Football rode a golden age to America’s true pastime, and only a half-century or so later did we stop to realize and start to come to grips with the epidemic of head injury and CTE which was the flip side of a sport that brought so much to players and fans.
In a similar vein, if the Internet (and software) is eating the world, then it’s worth stopping for a second to take stock of what is coming out the other side.
Twenty-one years after NCSA Mosaic, the internet indisputably has demonstrated its magic through interconnection, creativity, shared content, games, aggregated demand, quicker and more accessible communication. This has led to new business models, ways to communicate, and political changes.
This has been enabled by a transformation in how we live our daily lives in which there is digital inter-mediation in most everything. We daily create a ton of data and we have processing speed which enables the ability to recognize and make sense of the data.
These are all good things generally, but also in a sense are dangerous to the human condition which depends on anonymity, forgetfulness, the ability to make mistakes, limits on the ability of people to exert evil, and recognition of the complexity of personhood. Facial recognition, email, web tracking, digital purchases, and search histories can create unalterable biographies that can be abused.

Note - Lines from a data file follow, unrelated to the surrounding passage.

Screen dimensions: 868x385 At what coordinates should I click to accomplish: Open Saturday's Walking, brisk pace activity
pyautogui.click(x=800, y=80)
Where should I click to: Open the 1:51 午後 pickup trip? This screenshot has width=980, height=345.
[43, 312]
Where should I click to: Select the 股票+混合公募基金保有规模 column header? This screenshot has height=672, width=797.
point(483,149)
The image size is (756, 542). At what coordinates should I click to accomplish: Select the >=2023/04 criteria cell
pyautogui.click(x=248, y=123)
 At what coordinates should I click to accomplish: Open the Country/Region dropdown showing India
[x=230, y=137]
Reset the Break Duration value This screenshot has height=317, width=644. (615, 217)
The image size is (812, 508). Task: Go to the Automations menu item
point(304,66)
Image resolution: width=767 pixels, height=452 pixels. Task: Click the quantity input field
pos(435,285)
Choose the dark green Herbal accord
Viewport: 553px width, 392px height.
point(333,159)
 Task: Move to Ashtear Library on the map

This is seen in countless contexts: the ability of the NSA to spy on us; an arguably greater ability for many private firms to know about us with almost no legal guidelines, and the ability for teenage hackers to steal credit card information from a third of the US in one shot. We can go on.
Our lives have become digital. We need to confront the waste that is a byproduct of this otherwise immensely positive fact. The digital life excretes indelible trails. This will affect some very existential elements of our humanity.